In fact, there is good evidence to suggest that ice age cooling is what previously fragmented polar bear populations: past warm interglacial periods brought bears closer together, confined more or less to the area within the Arctic Circle – even in winter.
Go back and read the entire genetic diversity post. I concluded it by recounting several examples of abundant and successful mammal populations with low genetic diversity (with references), including Northern elephant seals, Guadalupe fur seal, Sand Nicolas Island fox, Mouflon sheep, and North Atlantic right whale. The details are worth reviewing. If you can’t access a paper you want to read, contact me via the contact page above and I’ll send it along.
Regarding this new paper (Kutschera et al. 2016), what I said before needs repeating:
“To suggest that polar bears cannot endure a bit of Arctic warming in the future (whether natural or due to human influences on climate, or a bit of both) is absurd: climatic extremes have defined the evolutionary history of polar bears, which means that climatic extremes have fine-tuned their biological adaptability.”

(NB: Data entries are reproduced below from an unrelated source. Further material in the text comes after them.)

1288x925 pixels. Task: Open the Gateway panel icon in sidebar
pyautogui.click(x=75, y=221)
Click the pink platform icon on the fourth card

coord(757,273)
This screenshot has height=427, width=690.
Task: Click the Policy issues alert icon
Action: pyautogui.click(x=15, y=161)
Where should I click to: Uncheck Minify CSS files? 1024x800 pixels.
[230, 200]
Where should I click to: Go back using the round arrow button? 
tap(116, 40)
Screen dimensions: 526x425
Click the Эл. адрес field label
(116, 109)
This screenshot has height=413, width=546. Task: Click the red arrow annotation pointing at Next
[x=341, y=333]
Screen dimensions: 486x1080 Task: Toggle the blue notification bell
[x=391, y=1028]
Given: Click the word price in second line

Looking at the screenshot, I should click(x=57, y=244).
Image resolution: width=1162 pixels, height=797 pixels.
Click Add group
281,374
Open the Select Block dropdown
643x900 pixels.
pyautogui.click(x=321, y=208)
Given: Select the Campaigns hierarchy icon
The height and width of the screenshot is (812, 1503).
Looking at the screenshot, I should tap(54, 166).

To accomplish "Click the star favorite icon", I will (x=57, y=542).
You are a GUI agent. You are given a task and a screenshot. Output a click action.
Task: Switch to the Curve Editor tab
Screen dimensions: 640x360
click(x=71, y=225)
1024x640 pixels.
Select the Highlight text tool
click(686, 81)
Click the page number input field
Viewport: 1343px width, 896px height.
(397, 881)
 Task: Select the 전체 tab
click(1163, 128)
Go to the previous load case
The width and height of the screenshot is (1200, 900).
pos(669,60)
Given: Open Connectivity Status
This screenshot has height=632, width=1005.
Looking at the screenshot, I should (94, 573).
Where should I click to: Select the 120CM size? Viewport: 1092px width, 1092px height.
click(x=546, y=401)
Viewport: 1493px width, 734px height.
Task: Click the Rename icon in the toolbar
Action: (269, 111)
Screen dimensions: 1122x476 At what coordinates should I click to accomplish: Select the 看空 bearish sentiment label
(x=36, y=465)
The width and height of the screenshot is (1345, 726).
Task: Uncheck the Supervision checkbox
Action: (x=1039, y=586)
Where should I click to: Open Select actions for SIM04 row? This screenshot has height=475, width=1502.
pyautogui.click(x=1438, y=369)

In fact, the paleoclimate/genetics paper by Cronin and Cronin (2015) which I summarized a few days ago, documents those climatic extremes. See below for details on the polar bear genetic diversity paper.
Kutschera and colleagues 2016 (in press). High genetic variability of vagrant polar bears illustrates importance of population connectivity in fragmented sea ice habitats. Animal Conservation [open access] DOI: 10.1111/acv.12250 http://onlinelibrary.wiley.com/doi/10.1111/acv.12250/abstract
Projections by the Intergovernmental Panel on Climate Change (IPCC) and sea ice forecasts suggest that Arctic sea ice will decline markedly in coming decades. Expected effects on the entire ecosystem include a contraction of suitable polar bear habitat into one or few refugia. Such large-scale habitat decline and fragmentation could lead to reduced genetic diversity. Here we compare genetic variability of four vagrant polar bears that reached Iceland with that in recognized subpopulations from across the range, examining 23 autosomal microsatellites, mitochondrial control region sequences and Y-chromosomal markers. The vagrants’ genotypes grouped with different genetic clusters and showed similar genetic variability at autosomal microsatellites (expected heterozygosity, allelic richness, and individual heterozygosity) as individuals in recognized subpopulations. Each vagrant carried a different mitochondrial haplotype. A likely route for polar bears to reach Iceland is via Fram Strait, a major gateway for the physical exportation of sea ice from the Arctic basin. Vagrant polar bears on Iceland likely originated from more than one recognized subpopulation, and may have been caught in sea ice export during long-distance movements to the East Greenland area. Although their potentially diverse geographic origins might suggest that these vagrants encompass much higher genetic variability than vagrants or dispersers in other regions, the four Icelandic vagrants encompassed similar genetic variability as any four randomly picked individuals from a single subpopulation or from the entire sample. We suggest that this is a consequence of the low overall genetic variability and weak range-wide genetic structuring of polar bears – few dispersers can represent a large portion of the species’ gene pool. As predicted by theory and our demographic simulations, continued gene flow will be necessary to counteract loss of genetic variability in increasingly fragmented Arctic habitats. Similar considerations will be important in the management of other taxa that utilize sea ice habitats.